_REQUIREMENT:_ Render every line of the data below as a row in a Markdown table with two columns, "Row" and "Data line". Number the rows and skip the blank lines.

_DATA LISTING:_

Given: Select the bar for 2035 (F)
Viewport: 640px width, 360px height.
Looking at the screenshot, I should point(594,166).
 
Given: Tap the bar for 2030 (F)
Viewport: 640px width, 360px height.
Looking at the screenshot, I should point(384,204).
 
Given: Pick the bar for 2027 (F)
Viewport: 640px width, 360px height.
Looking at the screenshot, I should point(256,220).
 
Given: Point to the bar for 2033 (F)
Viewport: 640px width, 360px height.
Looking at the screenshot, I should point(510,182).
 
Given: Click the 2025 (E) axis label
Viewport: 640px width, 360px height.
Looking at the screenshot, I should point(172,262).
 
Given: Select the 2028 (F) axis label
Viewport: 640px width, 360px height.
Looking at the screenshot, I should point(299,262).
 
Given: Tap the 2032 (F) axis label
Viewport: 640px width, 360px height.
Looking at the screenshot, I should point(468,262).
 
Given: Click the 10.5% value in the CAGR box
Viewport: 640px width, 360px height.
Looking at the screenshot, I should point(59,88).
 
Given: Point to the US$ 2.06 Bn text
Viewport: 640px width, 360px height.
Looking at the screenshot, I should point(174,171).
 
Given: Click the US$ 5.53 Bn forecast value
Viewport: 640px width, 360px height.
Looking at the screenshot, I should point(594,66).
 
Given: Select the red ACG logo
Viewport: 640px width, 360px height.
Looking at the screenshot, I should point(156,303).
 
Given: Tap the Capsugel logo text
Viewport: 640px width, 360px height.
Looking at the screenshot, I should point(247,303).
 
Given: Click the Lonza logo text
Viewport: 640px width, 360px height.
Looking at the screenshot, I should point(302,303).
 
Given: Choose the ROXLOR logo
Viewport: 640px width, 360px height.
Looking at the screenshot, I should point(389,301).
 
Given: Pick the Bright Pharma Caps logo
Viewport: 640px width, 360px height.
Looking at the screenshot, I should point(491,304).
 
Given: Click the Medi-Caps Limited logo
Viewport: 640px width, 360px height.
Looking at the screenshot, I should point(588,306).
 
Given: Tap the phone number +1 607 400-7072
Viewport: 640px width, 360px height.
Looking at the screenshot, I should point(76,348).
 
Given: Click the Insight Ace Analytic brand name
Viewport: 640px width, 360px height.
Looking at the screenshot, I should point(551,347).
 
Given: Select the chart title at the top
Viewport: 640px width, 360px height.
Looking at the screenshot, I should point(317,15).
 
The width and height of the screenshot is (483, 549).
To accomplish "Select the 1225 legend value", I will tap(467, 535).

_RESPONSE BELOW:_
| Row | Data line |
|---|---|
| 1 | Given: Select the bar for 2035 (F) |
| 2 | Viewport: 640px width, 360px height. |
| 3 | Looking at the screenshot, I should point(594,166). |
| 4 | Given: Tap the bar for 2030 (F) |
| 5 | Viewport: 640px width, 360px height. |
| 6 | Looking at the screenshot, I should point(384,204). |
| 7 | Given: Pick the bar for 2027 (F) |
| 8 | Viewport: 640px width, 360px height. |
| 9 | Looking at the screenshot, I should point(256,220). |
| 10 | Given: Point to the bar for 2033 (F) |
| 11 | Viewport: 640px width, 360px height. |
| 12 | Looking at the screenshot, I should point(510,182). |
| 13 | Given: Click the 2025 (E) axis label |
| 14 | Viewport: 640px width, 360px height. |
| 15 | Looking at the screenshot, I should point(172,262). |
| 16 | Given: Select the 2028 (F) axis label |
| 17 | Viewport: 640px width, 360px height. |
| 18 | Looking at the screenshot, I should point(299,262). |
| 19 | Given: Tap the 2032 (F) axis label |
| 20 | Viewport: 640px width, 360px height. |
| 21 | Looking at the screenshot, I should point(468,262). |
| 22 | Given: Click the 10.5% value in the CAGR box |
| 23 | Viewport: 640px width, 360px height. |
| 24 | Looking at the screenshot, I should point(59,88). |
| 25 | Given: Point to the US$ 2.06 Bn text |
| 26 | Viewport: 640px width, 360px height. |
| 27 | Looking at the screenshot, I should point(174,171). |
| 28 | Given: Click the US$ 5.53 Bn forecast value |
| 29 | Viewport: 640px width, 360px height. |
| 30 | Looking at the screenshot, I should point(594,66). |
| 31 | Given: Select the red ACG logo |
| 32 | Viewport: 640px width, 360px height. |
| 33 | Looking at the screenshot, I should point(156,303). |
| 34 | Given: Tap the Capsugel logo text |
| 35 | Viewport: 640px width, 360px height. |
| 36 | Looking at the screenshot, I should point(247,303). |
| 37 | Given: Click the Lonza logo text |
| 38 | Viewport: 640px width, 360px height. |
| 39 | Looking at the screenshot, I should point(302,303). |
| 40 | Given: Choose the ROXLOR logo |
| 41 | Viewport: 640px width, 360px height. |
| 42 | Looking at the screenshot, I should point(389,301). |
| 43 | Given: Pick the Bright Pharma Caps logo |
| 44 | Viewport: 640px width, 360px height. |
| 45 | Looking at the screenshot, I should point(491,304). |
| 46 | Given: Click the Medi-Caps Limited logo |
| 47 | Viewport: 640px width, 360px height. |
| 48 | Looking at the screenshot, I should point(588,306). |
| 49 | Given: Tap the phone number +1 607 400-7072 |
| 50 | Viewport: 640px width, 360px height. |
| 51 | Looking at the screenshot, I should point(76,348). |
| 52 | Given: Click the Insight Ace Analytic brand name |
| 53 | Viewport: 640px width, 360px height. |
| 54 | Looking at the screenshot, I should point(551,347). |
| 55 | Given: Select the chart title at the top |
| 56 | Viewport: 640px width, 360px height. |
| 57 | Looking at the screenshot, I should point(317,15). |
| 58 | The width and height of the screenshot is (483, 549). |
| 59 | To accomplish "Select the 1225 legend value", I will tap(467, 535). |